Michele Torres, executive director of the Harrisburg Authority, which oversees the incinerator plant, says there are sufficient reserve funds to make the March 1 payment to bondholders. But that doesn't fix the problem. "No matter how perfect the facility runs, it just can't generate enough … to meet the $288 million debt," she says.

Since Chapter 9 was enacted in 1934, just 600 cases have been filed under the code, partly because they require state approval. Some municipalities have found escape hatches, such as raising taxes. The largest Chapter 9 case was filed in 1994, when Orange County, Calif., lost $1.6 billion on wrong-way bets on interest rates.

But many experts fear that a surge in municipal bankruptcy filings is unavoidable. "The day of reckoning is coming," says Michael Pagano, dean of the University of Illinois at Chicago's College of Urban Planning and Public Affairs.

To keep cities and towns from toppling into Chapter 9, more states are likely to make use of state laws to assume oversight of financially distressed municipalities, he predicts. Pittsburgh, for one, has been operating under such a law since 2004.

Vallejo, Calif., a city of about 116,000 people near San Francisco, has been trying to rejigger worker contracts in bankruptcy court since it filed for Chapter 9 in 2008, after buckling under declining real-estate values. Some union contracts expire later this year, and Vallejo is attempting to scrap them and start over.

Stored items
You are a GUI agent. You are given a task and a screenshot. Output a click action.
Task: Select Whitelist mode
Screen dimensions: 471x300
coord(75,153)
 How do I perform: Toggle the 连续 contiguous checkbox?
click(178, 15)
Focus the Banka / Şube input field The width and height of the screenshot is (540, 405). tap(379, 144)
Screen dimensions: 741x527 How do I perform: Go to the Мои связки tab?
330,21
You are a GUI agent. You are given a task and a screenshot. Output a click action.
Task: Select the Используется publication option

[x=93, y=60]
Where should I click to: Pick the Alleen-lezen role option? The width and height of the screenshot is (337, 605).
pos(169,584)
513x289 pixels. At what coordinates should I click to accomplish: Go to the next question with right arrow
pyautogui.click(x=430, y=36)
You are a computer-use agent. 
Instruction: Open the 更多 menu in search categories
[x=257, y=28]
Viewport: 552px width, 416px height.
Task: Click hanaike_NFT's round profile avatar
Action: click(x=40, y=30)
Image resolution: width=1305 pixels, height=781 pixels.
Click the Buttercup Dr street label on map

• What to work on
Continue the text on municipal bankruptcy starting after its last sentence. The entries aren't needed for this work.

• Answer area
In San Diego, political leaders have faced outside pressure to file for Chapter 9 bankruptcy protection as a way to get around benefits packages for public workers. San Diego Mayor Jerry Sanders has publicly dismissed the idea.

Last month, Las Vegas Monorail Co., a nonprofit with over $600 million in municipal bonds, filed for Chapter 11. The company runs a 3.9-mile monorail system along the Las Vegas Strip that has been hammered by the downturn. Ridership shrank 21% last year from 2008. According to Fitch, while the monorail is covering its operating costs, default "is virtually certain" on a payment due in July.

Ambac Assurance Corp., the bond-insurance unit of Ambac Financial Group Inc., is seeking to have the case converted to a Chapter 9 proceeding. The insurer contends that the company is akin to a municipality. A judge is set to decide on the petition later this month.

Sandy Hoskins, interim chief executive of Sierra Kings Health District in Reedley, Calif., worked for nearly 30 years as an auditor and financial consultant. He says he never heard of Chapter 9 until October, when Mr. Hoskins filed a bankruptcy petition for the hospital system. "There was no other way around it," he says. With low cash balances, "there were vendors not even willing to do business with us. It was a critical situation."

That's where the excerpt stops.